Saturday, January 22, 2005

Sony learned its lesson. Will Microsoft follow?

Here is something I took notice and saw some similarities with Microsoft. First the news:
"....Because we had a music business, Sony was reluctant about introducing an iPod type of new product but we (learned) many lessons," said Ken Kutaragi, executive deputy president of Sony, speaking Thursday at The Foreign Correspondents' Club of Japan.
Source:
Sony learned its lesson in digital music, says exec

And here another one from forbes.com
"...Kutaragi said the entertainment electronics giant missed out on potential sales from MP3 players and other gadgets because it was severely proprietary about music and entertainment content."

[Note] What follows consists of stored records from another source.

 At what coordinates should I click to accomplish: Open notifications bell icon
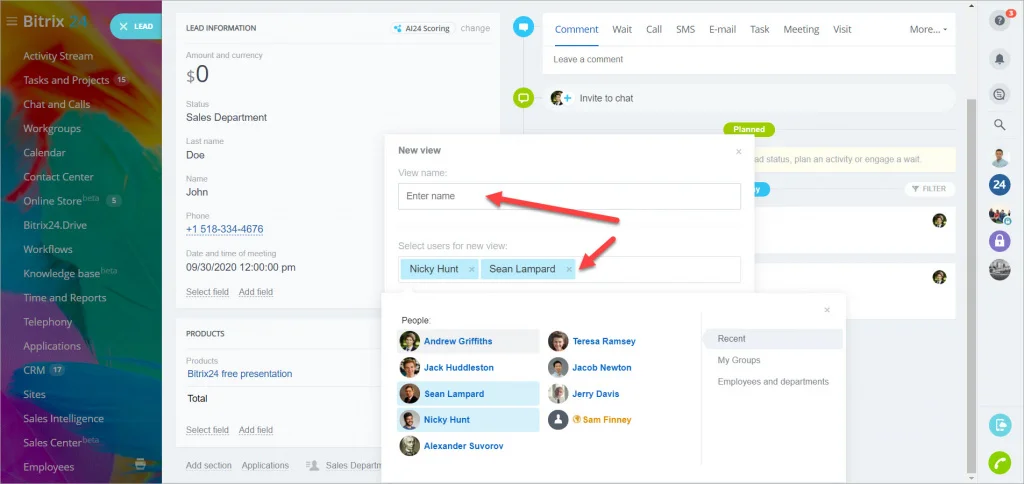999,59
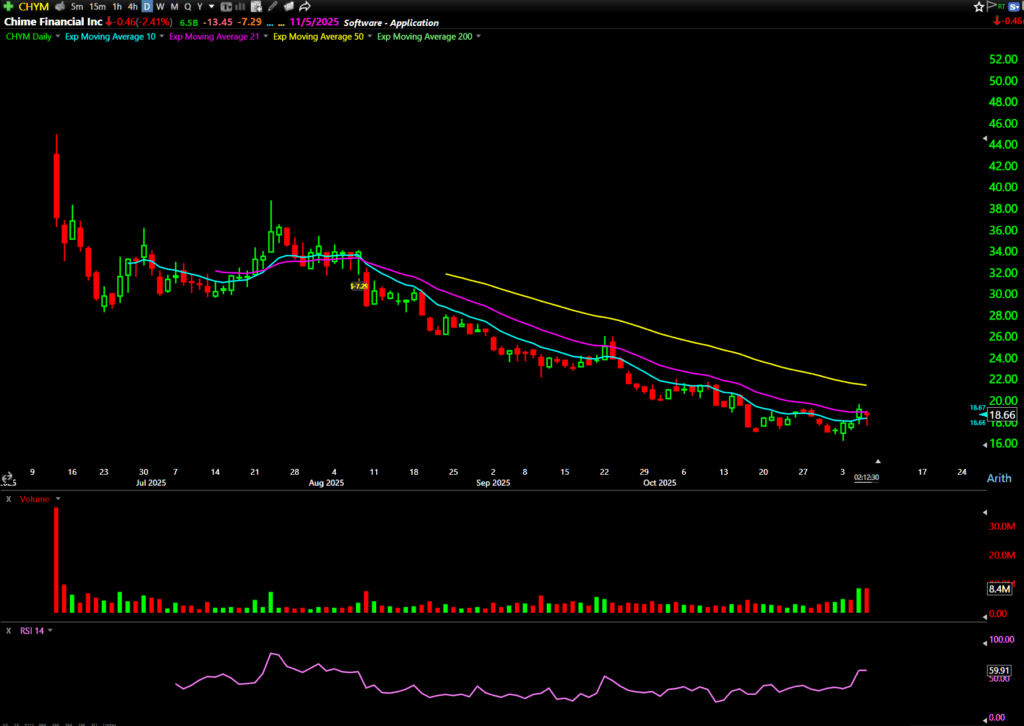This screenshot has height=726, width=1024.
Task: Click the RT real-time indicator
Action: tap(1000, 6)
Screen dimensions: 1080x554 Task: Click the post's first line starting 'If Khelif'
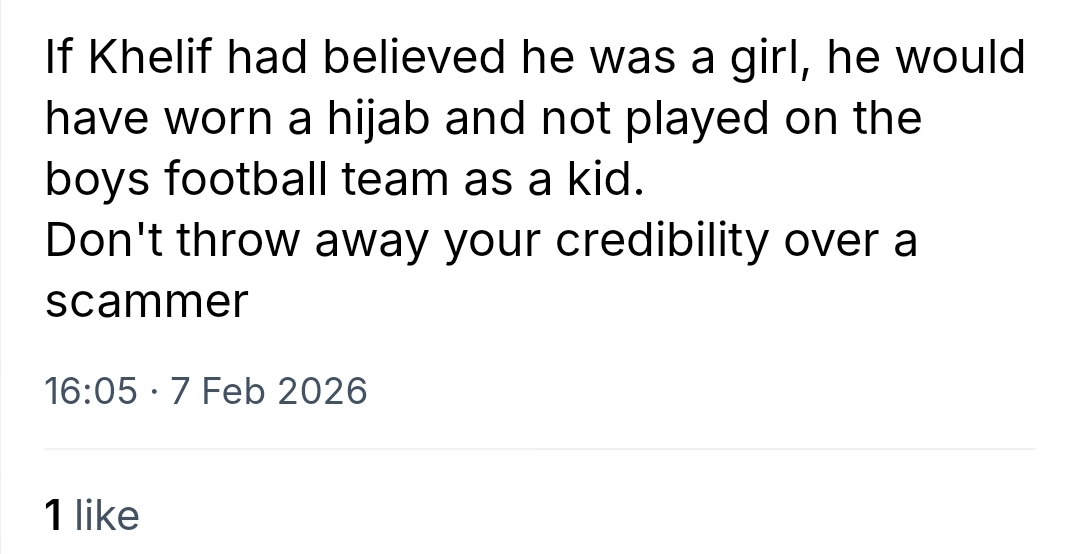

Sony was reluctant because it also owned music and movie units and were worried about content rights. It also owned many proprietiery formats that it wanted to promote. But it realized it is not good for the company. But Microsoft has't yet learned its lession. For the fear of losing Windows business, it is not shipping any of its applications in other platforms. Oracle or any other applications companies don't have this problem and build their applications in all popular OSes.

I still would like to see Microsoft split into OS & Applications business so that one division is not pulled down by the other and are free from obligations to the other business and can work on building world class software w/o the external push/pulls.






1 comment:

fCh said...

MP3 is a data format! Your very own Bill Gates called for data-level interoperability (see: http://chircu.blogspot.com/2005/02/key-to-bill-gates-interoperability.html )

My $.02 question for M$FT would be why not differentiate more in terms of home-user vs. corporate user?